Steven Banks, the commissioner of social services, has no control over the mayor’s housing plan, but he has tried to manage the homelessness crisis with the shelters, facing angry elected officials and residents at town halls. He said the murders were “a heartbreaking reminder of why we do the work we do every day, to help people going through hard times, including those who may be troubled, get the support they need.”

But the city is hard pressed to find communities that embrace men’s shelters like the Bowery.

“We see them, but we don’t want to see them,” said Hakki Akdeniz, an advocate for homeless people.

Mr. Akdeniz, 39, is the owner of Champion Pizza, a chain of restaurants in Manhattan, Brooklyn and Queens. He sobbed on Saturday, mourning the four deaths. “We think of homeless people like they are not human,” he said through his tears.

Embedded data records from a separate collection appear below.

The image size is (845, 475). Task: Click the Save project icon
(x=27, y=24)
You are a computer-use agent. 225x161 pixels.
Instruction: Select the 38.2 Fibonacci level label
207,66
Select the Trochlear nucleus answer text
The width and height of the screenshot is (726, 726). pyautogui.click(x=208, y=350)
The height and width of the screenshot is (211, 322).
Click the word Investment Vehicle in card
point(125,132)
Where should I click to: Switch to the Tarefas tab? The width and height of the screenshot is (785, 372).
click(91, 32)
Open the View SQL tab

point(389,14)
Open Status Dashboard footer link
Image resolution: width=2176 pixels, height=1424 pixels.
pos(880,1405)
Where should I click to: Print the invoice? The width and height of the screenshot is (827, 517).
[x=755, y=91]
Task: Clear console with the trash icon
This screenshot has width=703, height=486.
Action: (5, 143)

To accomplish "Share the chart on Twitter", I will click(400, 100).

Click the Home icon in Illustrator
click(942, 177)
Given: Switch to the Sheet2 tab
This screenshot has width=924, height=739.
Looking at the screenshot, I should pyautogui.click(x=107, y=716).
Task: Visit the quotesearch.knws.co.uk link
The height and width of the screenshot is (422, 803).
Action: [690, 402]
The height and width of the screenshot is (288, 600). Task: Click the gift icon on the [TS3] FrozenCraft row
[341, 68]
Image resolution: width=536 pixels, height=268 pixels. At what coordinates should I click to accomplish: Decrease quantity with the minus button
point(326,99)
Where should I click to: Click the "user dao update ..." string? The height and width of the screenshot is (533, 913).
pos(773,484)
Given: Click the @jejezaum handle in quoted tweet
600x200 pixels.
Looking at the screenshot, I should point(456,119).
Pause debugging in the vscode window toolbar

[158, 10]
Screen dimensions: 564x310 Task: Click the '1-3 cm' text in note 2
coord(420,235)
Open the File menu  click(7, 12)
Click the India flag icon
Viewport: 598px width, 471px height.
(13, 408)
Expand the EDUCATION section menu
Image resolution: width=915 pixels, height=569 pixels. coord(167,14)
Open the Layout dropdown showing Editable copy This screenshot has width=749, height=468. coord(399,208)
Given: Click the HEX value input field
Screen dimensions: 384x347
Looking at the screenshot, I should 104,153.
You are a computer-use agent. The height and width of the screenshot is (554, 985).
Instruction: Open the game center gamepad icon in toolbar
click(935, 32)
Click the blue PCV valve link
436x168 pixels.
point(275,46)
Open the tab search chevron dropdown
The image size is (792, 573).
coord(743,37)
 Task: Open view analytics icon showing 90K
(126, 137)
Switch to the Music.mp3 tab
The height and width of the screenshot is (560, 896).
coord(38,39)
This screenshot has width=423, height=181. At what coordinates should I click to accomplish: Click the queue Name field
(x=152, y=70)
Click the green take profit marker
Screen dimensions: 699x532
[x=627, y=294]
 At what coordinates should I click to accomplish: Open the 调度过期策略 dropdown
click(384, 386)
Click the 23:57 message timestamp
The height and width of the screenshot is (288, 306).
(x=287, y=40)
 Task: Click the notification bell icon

He was once one of them. Days after he arrived in New York City in 2001, he ran out of all the money he had, $240, Mr. Akdeniz said. But he found help, moving into Bowery Mission, one of the city’s oldest aid organizations.

Mr. Akdeniz, a Turkish immigrant, volunteers there now, begging homeless men to consider going into shelters. “At least it’s safe,” he said. “There’s more safety than on the outside.”

Wilfredo Molina, who said he was in his 60s, said he had been living on the streets since after the Sept. 11 attacks, when he was diagnosed with a mental illness. He did not want to be a burden on his family, he said, so he turned to street living.

He was worried on Saturday night. “I sleep with one eye open and one eye closed,” he said.

Crouched on a curb across from the Bowery Mission, Miquel Rosa, 59, said people did not realize that assaults were common on the street. “Homeless people really got it rough,” he said, adding, “A homeless person is getting beat up here every day.”

Mr. Rosa now lives in a safe haven that allows him to check out for three days, so he spends some nights outside where he can be with friends.

He spotted a police van that had been idling. On Saturday, he said, he saw the van four times. “I guess they want people to feel a little more safe tonight,” Mr. Rosa said.

Jeffrey E. Singer and Ashley Southall contributed reporting.